In this paper, comparative studies on metallic inclusions role in atomic-level friction were performed using pseudo-static approximation. The simplicity and time efficiency of this model allow considering various atomic tribopairs with different atomic surroundings and a very wide range of loading forces. It has been demonstrated that, although Cu-Cu atomic friction is higher than Fe-Fe ones (by about 14%), the Cu inclusions in the Fe surface can reduce the COF via a self-repairing process. This is a crucial feature because Cu nanoparticles are a cheap and commonly used nano-lubricant for dry sliding friction and, as demonstrated in numerous MD simulations, copper easily fills the atomic vacancies at the rough friction surfaces. The COF of Cu atoms with Fe(Cu,Fe,Cu)-type inclusion is ca. 7% higher than for the Fe-Fe atomic pair and ca. 6% lower than the Cu-Cu pair. Moreover, it has been demonstrated that the friction of Cu atoms on a pure Fe slab is almost the same as for the Fe-Fe pair. In the case of Ag-Ag atomic friction, the COF value is significantly higher than for Fe-Fe (by ca. 47%); however, the performed simulations point to a significant drop in the COF in the case of Ag-Fe pairs—even below the value corresponding to the Fe-Fe one (by ca. 3%). This means that Ag-based nanoadditives, although more expensive than Cu ones, could be a good solution for some critical tribological systems. The results of the simulations obtained for the molybdenum convince one that Mo-Mo atomic-level friction is considerably lower than for the Fe-Fe pair (by ca. 13%) and in the case of Mo friction with Fe(Mo,Fe,Mo)-type inclusions (by ca. 5%). These facts point to the metallic Mo coatings as efficient reducers of dry friction, revealing potentially higher durability and stability than MoS₂ layers [50,51,52,53,54]. Their applicational potential would also be enhanced by MO₃ lamellar additives [55].

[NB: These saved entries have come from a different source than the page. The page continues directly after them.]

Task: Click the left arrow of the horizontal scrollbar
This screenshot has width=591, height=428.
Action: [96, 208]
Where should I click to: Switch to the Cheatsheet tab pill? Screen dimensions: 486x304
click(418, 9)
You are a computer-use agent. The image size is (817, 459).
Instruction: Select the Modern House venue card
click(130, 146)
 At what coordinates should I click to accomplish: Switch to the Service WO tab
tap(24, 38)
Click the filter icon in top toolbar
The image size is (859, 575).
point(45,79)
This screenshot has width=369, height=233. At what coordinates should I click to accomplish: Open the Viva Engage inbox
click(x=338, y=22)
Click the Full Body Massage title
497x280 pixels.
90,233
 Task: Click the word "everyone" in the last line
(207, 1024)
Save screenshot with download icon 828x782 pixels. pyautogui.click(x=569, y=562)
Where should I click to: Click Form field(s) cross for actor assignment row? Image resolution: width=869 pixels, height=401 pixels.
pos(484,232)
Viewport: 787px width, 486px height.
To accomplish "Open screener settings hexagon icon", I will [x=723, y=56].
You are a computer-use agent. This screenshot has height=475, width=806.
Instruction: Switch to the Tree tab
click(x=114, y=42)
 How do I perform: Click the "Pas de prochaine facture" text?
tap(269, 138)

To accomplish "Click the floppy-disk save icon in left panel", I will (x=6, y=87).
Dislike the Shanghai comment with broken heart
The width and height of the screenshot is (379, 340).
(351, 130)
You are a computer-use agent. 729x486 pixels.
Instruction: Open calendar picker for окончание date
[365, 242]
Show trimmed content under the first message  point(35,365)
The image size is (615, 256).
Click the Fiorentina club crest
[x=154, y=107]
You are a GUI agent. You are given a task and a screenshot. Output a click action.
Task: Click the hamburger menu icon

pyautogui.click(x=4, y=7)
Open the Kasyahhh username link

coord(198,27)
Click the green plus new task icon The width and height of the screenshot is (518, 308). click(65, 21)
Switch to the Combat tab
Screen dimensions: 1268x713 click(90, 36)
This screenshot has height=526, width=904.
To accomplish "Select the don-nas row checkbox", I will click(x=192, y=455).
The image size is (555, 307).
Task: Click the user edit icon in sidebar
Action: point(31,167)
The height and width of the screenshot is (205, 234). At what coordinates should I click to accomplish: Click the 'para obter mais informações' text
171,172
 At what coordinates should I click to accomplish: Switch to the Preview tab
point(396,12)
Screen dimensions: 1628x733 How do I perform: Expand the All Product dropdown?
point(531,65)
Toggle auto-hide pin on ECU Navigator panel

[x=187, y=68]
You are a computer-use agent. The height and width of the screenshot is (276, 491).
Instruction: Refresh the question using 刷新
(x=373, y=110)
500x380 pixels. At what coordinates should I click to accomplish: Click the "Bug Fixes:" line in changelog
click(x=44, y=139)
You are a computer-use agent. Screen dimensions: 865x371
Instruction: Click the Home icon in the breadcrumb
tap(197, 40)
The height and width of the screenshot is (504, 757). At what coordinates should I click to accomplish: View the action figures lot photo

The main contribution of the present work was the development of the time-efficient method for pre-estimation of atomic COF and its application to specific tribopairs (including different atomic inclusions). The proposed fast method of simulation can also be applied to other atomic tribopairs. In general, it could be the first-step assessment procedure before the target large-scale MD simulations of systems characterized by various initial degrees of surface roughness supplemented by a variety of metallic additives. A natural next-step continuation of this research will be a consideration of local temperature increase, the influence of sliding velocity, and various geometries of surface roughness and the distribution of inclusions. The performed comparison between simulated atomic friction and the experimental data has only an illustrative value because the conditions differ in terms of length scale, nominal load, and other aspects. Nevertheless, atomic-level friction is one of the significant components of the real friction phenomenon. In the present work, the frictional base (substrate) was assumed to be flat both without inclusions and with heteroatomic inclusion cases. Within the future project, the consideration of atomic steps is prevised. In order to achieve better comparison compatibility, it would be advisable to schedule very systematic experiments on various atomic tribopairs using friction force microscopy.